Nuit Blanche: CS: GPR, Primal Dual Pursuit, Dictionary building, Uncertainty Relations, Edge Detection, Minimum Sum of Distances Estimator, NIPS'08 workshop

Wednesday, September 24, 2008

CS: GPR, Primal Dual Pursuit, Dictionary building, Uncertainty Relations, Edge Detection, Minimum Sum of Distances Estimator, NIPS'08 workshop

Today we have a flurry of new papers coming out and each of them should be of interest to some of the readership of this blog:

Three Novel Edge Detection Methods for Incomplete and Noisy Spectral Data by Eitan Tadmor, Jing Zou. The abstract reads:

We propose three novel methods for recovering edges in piecewise smooth
functions from their possibly incomplete and noisy spectral information. The proposed methods utilize three different approaches: #1. The randomly-based sparse Inverse Fast Fourier Transform (sIFT); #2. The Total Variation-based (TV) compressed sensing; and #3. The modified zero crossing. The different approaches share a common feature: edges are identified through separation of scales. To this end, we advocate here the use of concentration kernels (Tadmor, Acta Numer. 16:305–378, 2007), to convert the global spectral data into an approximate jump function which is localized in the immediate neighborhoods of the edges. Building on these concentration kernels, we show that the sIFT method, the TV-based compressed sensing and the zero crossing yield effective edge detectors, where finitely many jump discontinuities are accurately recovered. One- and two-dimensional numerical results are presented.
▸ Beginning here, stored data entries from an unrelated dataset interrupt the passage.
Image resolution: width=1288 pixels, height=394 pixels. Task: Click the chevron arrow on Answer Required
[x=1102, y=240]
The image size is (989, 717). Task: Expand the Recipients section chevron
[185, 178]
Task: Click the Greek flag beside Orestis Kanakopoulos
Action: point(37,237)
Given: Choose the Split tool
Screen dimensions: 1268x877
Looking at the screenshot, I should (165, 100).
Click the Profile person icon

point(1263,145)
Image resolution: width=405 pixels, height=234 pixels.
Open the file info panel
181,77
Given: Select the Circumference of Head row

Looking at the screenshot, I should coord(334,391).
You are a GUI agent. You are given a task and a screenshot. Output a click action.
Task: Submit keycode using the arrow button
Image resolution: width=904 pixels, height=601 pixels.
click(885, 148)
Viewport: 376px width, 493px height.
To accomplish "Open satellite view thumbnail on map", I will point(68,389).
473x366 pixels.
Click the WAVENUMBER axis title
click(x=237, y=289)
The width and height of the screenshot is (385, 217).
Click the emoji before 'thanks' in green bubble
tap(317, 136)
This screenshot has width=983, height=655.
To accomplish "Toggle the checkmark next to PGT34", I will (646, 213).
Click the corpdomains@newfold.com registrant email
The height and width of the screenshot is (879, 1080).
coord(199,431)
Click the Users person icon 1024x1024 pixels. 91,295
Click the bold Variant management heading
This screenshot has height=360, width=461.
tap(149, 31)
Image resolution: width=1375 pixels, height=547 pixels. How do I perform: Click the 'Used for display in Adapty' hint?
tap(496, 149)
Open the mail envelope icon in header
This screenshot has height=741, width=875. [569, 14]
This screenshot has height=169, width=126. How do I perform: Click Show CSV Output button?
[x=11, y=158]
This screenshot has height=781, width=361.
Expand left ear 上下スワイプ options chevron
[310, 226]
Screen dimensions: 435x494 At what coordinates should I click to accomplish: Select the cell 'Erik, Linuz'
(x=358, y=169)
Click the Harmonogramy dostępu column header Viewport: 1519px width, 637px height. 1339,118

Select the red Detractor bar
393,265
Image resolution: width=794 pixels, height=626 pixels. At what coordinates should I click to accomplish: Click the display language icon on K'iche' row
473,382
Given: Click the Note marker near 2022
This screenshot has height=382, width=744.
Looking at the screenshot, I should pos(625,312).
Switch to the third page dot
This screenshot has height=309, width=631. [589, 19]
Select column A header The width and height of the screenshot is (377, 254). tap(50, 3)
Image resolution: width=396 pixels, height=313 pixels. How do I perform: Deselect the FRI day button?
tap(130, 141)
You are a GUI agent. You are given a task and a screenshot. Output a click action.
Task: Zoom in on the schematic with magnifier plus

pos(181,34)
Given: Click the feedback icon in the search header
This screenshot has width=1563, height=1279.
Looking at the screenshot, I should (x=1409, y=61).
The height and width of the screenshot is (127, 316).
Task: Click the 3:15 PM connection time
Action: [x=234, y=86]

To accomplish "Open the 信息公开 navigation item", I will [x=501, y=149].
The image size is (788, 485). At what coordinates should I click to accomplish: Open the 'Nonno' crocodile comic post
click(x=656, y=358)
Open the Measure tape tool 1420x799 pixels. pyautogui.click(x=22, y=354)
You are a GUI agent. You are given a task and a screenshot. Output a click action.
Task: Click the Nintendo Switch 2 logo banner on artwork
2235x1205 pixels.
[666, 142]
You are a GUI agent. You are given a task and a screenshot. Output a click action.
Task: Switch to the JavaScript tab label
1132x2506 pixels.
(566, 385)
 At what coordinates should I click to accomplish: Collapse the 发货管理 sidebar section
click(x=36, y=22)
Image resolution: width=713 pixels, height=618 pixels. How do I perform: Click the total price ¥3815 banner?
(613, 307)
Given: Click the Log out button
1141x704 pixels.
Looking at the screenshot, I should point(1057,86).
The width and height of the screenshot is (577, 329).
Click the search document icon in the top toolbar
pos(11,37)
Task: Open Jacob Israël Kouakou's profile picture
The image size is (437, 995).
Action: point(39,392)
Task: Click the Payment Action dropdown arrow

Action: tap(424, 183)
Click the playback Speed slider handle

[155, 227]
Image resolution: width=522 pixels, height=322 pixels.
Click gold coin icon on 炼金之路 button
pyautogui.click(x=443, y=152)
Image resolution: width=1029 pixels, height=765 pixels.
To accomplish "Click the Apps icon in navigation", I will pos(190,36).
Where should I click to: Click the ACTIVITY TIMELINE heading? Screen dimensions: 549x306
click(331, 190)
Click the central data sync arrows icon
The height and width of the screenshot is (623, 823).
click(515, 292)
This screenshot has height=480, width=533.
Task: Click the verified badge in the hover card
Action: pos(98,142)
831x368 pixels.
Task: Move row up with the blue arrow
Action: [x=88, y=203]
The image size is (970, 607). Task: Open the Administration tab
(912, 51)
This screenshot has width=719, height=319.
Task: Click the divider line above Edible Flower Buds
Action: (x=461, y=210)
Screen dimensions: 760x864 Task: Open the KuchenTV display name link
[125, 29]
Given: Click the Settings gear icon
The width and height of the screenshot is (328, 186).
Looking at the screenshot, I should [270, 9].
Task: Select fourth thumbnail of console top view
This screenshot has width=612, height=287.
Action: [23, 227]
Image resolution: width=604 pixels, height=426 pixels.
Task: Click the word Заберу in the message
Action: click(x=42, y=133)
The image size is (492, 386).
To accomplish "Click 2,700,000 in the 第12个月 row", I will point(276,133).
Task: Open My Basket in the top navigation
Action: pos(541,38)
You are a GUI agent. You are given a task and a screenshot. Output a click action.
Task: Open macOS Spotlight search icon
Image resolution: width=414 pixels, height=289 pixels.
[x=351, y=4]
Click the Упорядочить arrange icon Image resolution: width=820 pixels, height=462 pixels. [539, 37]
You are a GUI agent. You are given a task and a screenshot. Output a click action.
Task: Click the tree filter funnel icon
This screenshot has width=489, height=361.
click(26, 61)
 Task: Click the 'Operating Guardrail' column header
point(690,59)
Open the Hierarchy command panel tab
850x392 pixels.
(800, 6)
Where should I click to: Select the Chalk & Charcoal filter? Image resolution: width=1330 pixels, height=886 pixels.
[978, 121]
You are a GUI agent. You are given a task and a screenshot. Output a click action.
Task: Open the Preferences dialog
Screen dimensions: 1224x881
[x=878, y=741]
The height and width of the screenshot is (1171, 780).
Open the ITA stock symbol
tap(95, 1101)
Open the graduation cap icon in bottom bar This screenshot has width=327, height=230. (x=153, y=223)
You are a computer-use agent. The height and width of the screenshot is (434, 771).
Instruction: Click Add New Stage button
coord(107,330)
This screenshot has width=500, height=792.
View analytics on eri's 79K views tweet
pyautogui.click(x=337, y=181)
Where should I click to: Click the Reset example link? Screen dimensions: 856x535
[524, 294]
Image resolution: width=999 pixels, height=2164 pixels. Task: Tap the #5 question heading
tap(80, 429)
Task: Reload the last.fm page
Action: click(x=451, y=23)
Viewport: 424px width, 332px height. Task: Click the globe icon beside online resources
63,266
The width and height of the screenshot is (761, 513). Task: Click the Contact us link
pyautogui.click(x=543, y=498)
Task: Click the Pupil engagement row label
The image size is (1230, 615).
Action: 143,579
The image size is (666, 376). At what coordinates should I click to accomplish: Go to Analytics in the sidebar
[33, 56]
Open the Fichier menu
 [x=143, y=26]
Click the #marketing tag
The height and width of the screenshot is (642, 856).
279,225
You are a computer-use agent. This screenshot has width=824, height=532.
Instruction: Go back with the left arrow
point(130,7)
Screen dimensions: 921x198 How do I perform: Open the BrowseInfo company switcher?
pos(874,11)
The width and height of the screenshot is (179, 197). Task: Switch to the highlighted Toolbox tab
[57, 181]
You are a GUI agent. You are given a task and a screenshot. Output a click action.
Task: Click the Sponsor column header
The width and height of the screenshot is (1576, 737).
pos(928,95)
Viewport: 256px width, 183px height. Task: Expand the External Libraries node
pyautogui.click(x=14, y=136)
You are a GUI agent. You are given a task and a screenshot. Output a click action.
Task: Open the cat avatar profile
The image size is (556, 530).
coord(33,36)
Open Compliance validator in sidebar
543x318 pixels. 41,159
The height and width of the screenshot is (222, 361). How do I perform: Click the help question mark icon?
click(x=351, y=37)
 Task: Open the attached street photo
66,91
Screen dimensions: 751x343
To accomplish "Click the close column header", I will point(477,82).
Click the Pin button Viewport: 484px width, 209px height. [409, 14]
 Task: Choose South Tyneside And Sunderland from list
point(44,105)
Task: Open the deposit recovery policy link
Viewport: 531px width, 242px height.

Minimum Sum of Distances Estimator: Robustness and Stability by Yoav Sharon, John Wright, and Yi Ma. The abstract reads

We consider the problem of estimating a state x from noisy and corrupted linear measurements y = Ax + z + e, where z is a dense vector of small-magnitude noise and e is a relatively sparse vector whose entries can be arbitrarily large. We study the behavior of the l1 estimator x^ = argmin_x ||y - Ax||_1, and analyze its breakdown point with respect to the number of corrupted measurements ||e||_0. We show that under mild conditions, the breakdown point does not depend on the noise level. We introduce a novel algorithm for computing the breakdown point for any given A, and provide a simple bound on the estimation error when the number of corrupted measurements is less than the breakdown point. We apply our algorithm to design a robust state estimator for an autonomous vehicles, and show how it can significantly improve performance over the Kalman filter.

This is an interesting application that would have served well our entry in DARPA Grand Challenge.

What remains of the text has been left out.